No. Transfers of curio or relic firearms by licensed collectors are not subject to the requirements of the Brady law. However,
it is unlawful to transfer a firearm to any person knowing or having reasonable cause to believe that such person is a felon
or is within any other category of persons prohibited from receiving or possessing firearms.
[18 U.S.C. 922 (d), 27 CFR 178.32 (d), 18 U.S.C. 922(t)]
Is the transfer of a firearm by a licensed dealer to a licensed collector subject to the Brady law?
The Brady law does not apply to the transfer of a curio or relic firearm to a licensed collector. However, a licensed collector
who acquires a firearm other than a curio or relic from a licensee would be treated like a nonlicensee, and the transfer would
be subject to Brady requirements.
Are licensed collectors required to execute ATF Form 4473 for transactions in curio or relic firearms?
No. Licensed collectors are only required to keep a "bound book" record.
[27 CFR 178.125(f)]
Are licensed collectors required to comply with the requirements that written notification be given to handgun transferees
and signs be posted on juvenile handgun possession?
The requirement that written notification concerning juvenile handgun possession be given by licensees to a nonlicensee to
whom a handgun is delivered applies to curio or relic handguns transferred by licensed collectors. However, the sign posting
requirement does not apply to licensed collectors. In the case of collectors, a requirement to post signs at the licensed
premises would serve no purpose because the premises is not a business premises open to the public, and licensed collectors
may lawfully dispose of curio or relic handguns away from their licensed premises.
[18 U.S.C. 922 (x), 27 CFR 178.103]
Can a licensed collector sell a curio or relic shotgun or rifle to a nonlicensed resident of another state?
Yes. A licensed collector is specifically authorized to sell a curio or relic shotgun or rifle to a nonlicensed resident of
another State so long as 1.) The purchaser meets with the licensee in person at the licensee's premises to accomplish the
transfer, sale, and delivery of the rifle or shotgun; and 2.) The sale, delivery, and receipt of the rifle or shotgun fully
comply with the legal conditions of sale in both such states.
[27 CFR 178.96 (c)(1)]
Are licensed collectors required to turn in their acquisition/disposition records to ATF if their collector's license is not
renewed or they discontinue their collecting activity?
No. The GCA requires the delivery of required records to the Government within 30 days after a firearm "business" is discontinued.
A license as a collector of curios or relics does not authorize any business with respect to firearms. This is in contrast
to firearm importers, manufacturers, and dealers who are licensed to engage in a firearms business. Therefore, the records
required to be kept by licensed collectors under the law and regulations are not business records and are not required to
be turned in to ATF when collectors' licenses are not renewed or collecting activity under such licenses is discontinued.

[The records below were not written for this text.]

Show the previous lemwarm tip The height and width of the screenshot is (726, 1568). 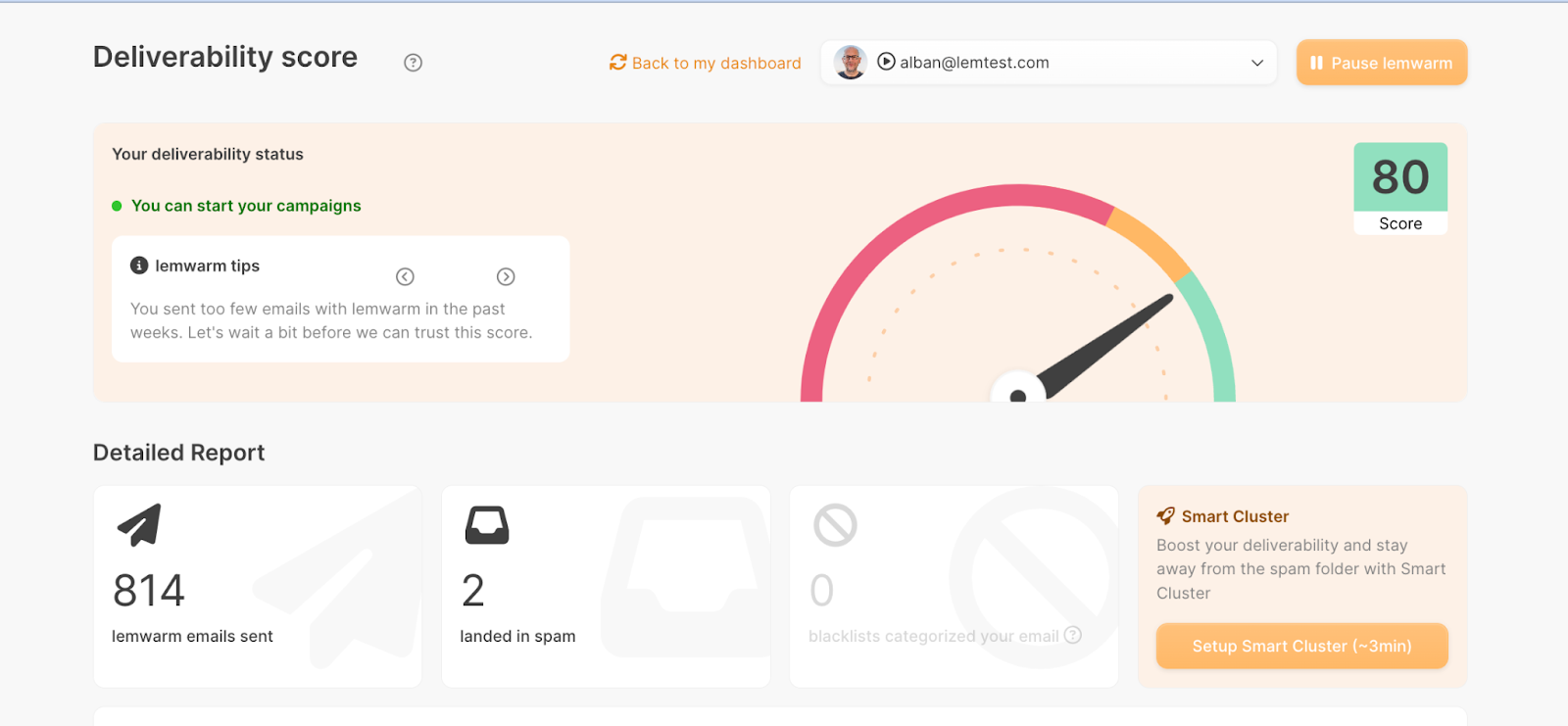pos(405,277)
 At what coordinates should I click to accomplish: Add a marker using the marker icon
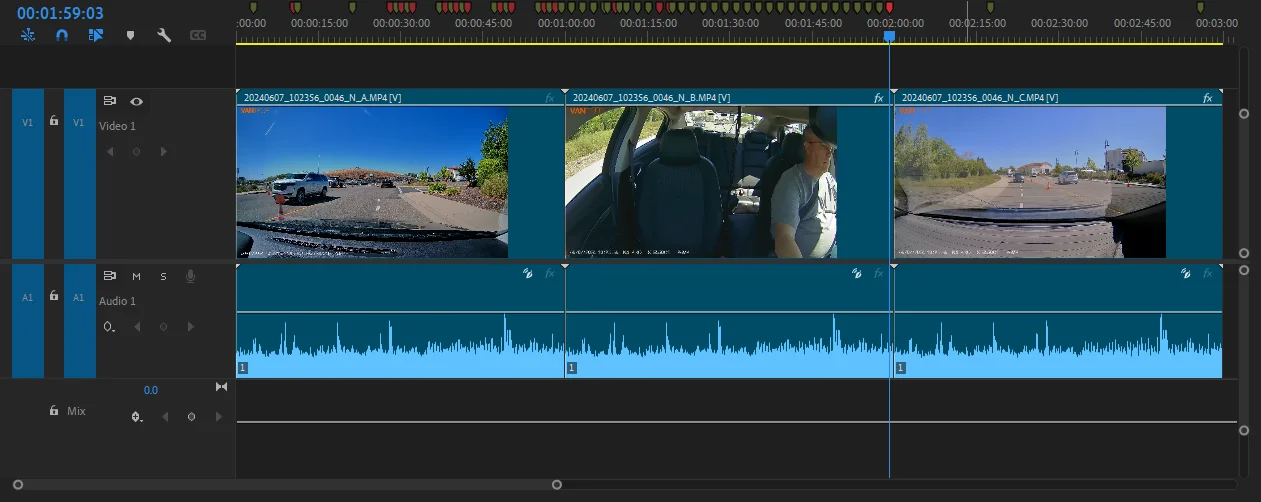130,35
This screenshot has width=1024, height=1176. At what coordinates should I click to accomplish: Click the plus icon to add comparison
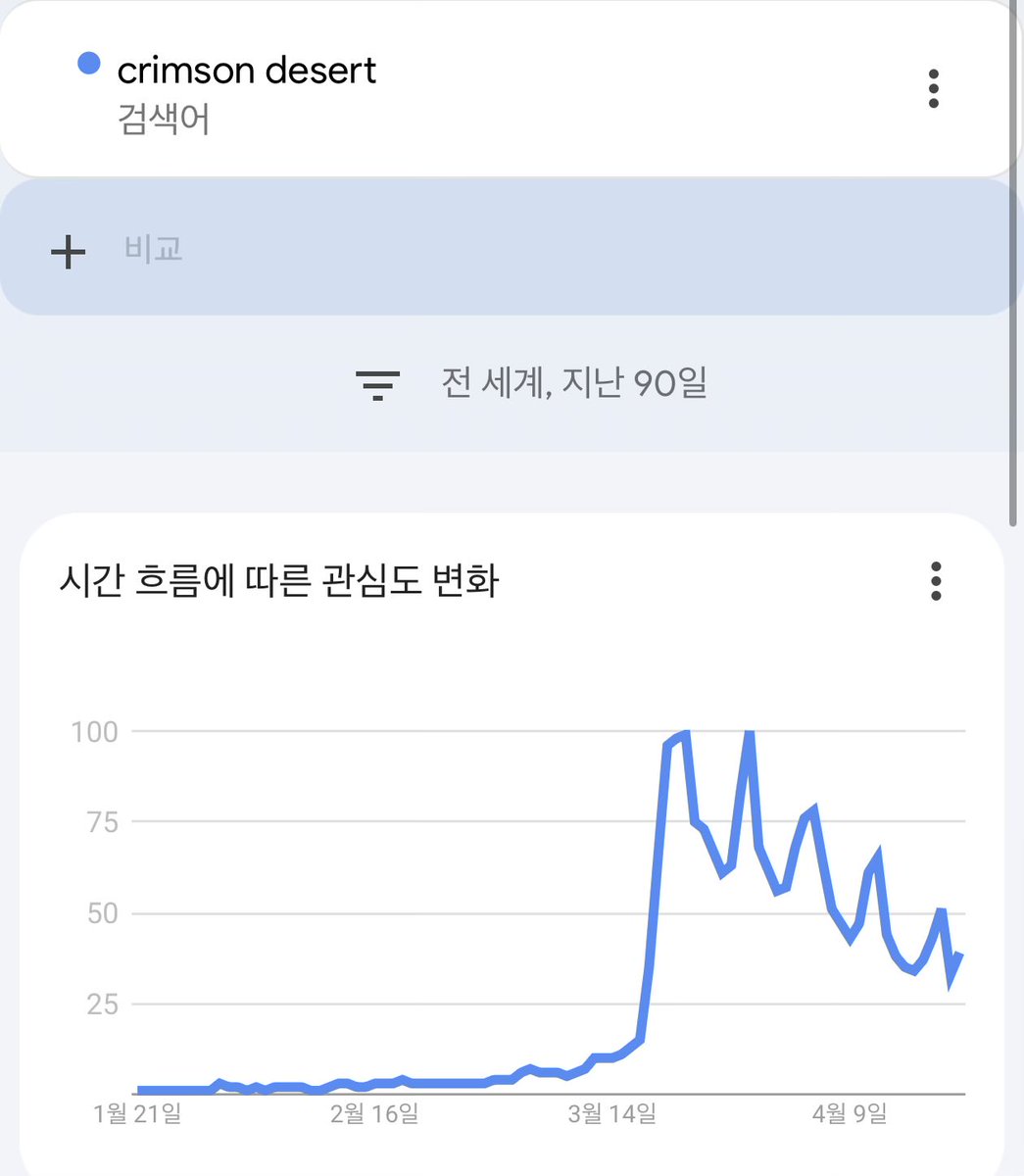point(68,251)
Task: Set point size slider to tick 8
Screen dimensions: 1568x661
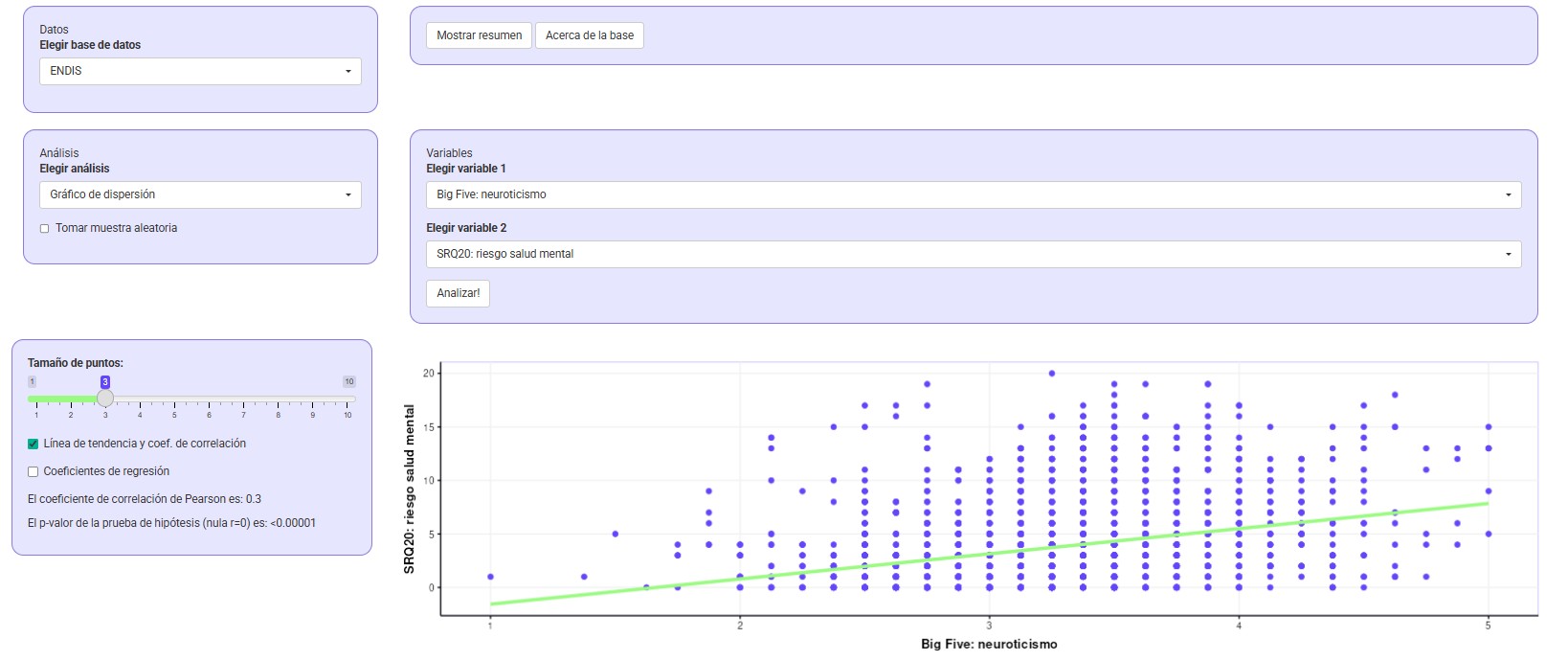Action: pos(279,399)
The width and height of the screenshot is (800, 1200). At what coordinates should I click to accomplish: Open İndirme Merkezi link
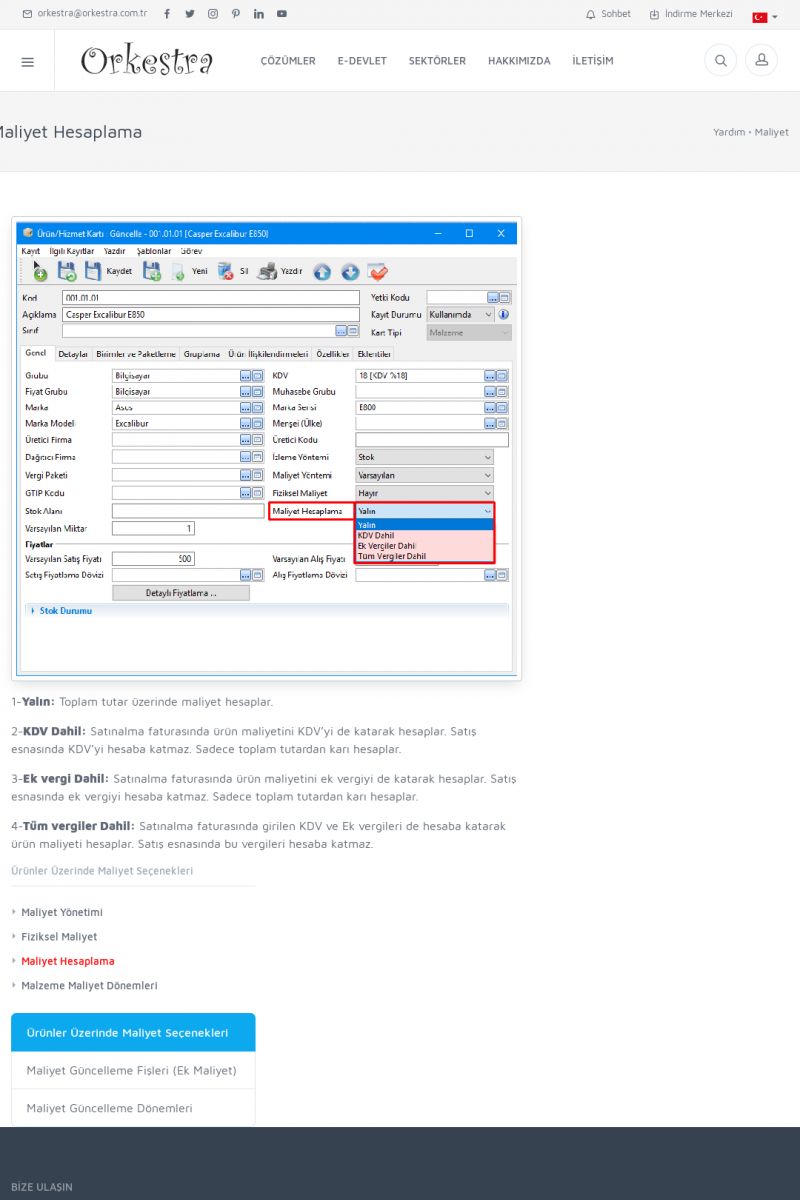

[18 U.S.C. 923(g)(4), 27 CFR 178.127]
May a licensed collector obtain NFA firearms in interstate commerce?
Only if the firearms are classified as curios or relics, are registered in the National Firearms Registration and Transfer
Record, and are transferred in accordance with the provisions of the NFA.
[27 CFR 179.83 - 179.86]
May semiautomatic assault weapons which have been classified as curios or relics be imported?
Not unless they are being imported for sale to a government agency or law enforcement officer employed by such agency for
official use. Since ATF will not approve an importation which would place the importer in violation of the law, ATF would
not authorize the importation of semiautomatic assault weapons, even if classified as curios or relics, unless the importer
provided evidence that the weapons were being imported for sale to a governmental entity or other exempt purchaser.